Our framing research ethos

Framing in contemporary media practices is widely misunderstood, being typically implemented as media spin. It’s a fallacy that many audiences now routinely see through and which renders many communication strategies as impotent at best, or damaging at worst.

Target audience research is vital to ensure communication strategies are based on the perspectives (dominant cognitive frames) of those who will receive the messages, and not on the frames of those who are sending the messages.

What is more, frames do not emanate, nor are they received by audiences, as if from a clean slate. Rather, they exist and compete within multiple, overlapping and contested narratives.

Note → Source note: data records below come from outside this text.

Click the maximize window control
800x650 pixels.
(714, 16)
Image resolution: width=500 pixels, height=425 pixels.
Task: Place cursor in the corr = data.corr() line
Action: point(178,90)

Understanding the current textual ‘zeitgeist’ of any given context then, is also vital for successful communication planning and message framing.

Polity’s Framing Workshops

Conducted by our managing director, Dr Darryl Nelson, Polity’s workshops provide communication professionals with the latest academic thinking and evidence from the field of communication Framing Theory. This is focused on key ideas related to relevant industry or social sectors or campaign issues, and particularly how theories intersect with the understanding of human biases within Behavioural Economics.

Our framing workshops comprise three focused sessions and typically run for half a day:

  • Session 1: A walk-through the key tenets of Framing – What is a frame? How do frames work? Why are frames important?

This includes a look at the latest academic research and thinking in the field of communication Framing Theory and, where relevant, how frames intersect with behavioural (BE) biases.

  • Session 2: A review of existing narratives and discussions in the public domain, to explore and establish the current relevant context and dominant frames.
  • Session 3: A semiotics-based evaluation of strengths and weaknesses in current campaigns and public messages, based on the key learnings from sessions 1 and 2.

This includes a discussion of key imperatives and opportunities for more successful campaigns and messaging through effective narrative frames.

For both the open (issue-generic) or dedicated (client-specific) workshops, each of the sessions are tailored to be pertinent to the issue being workshopped.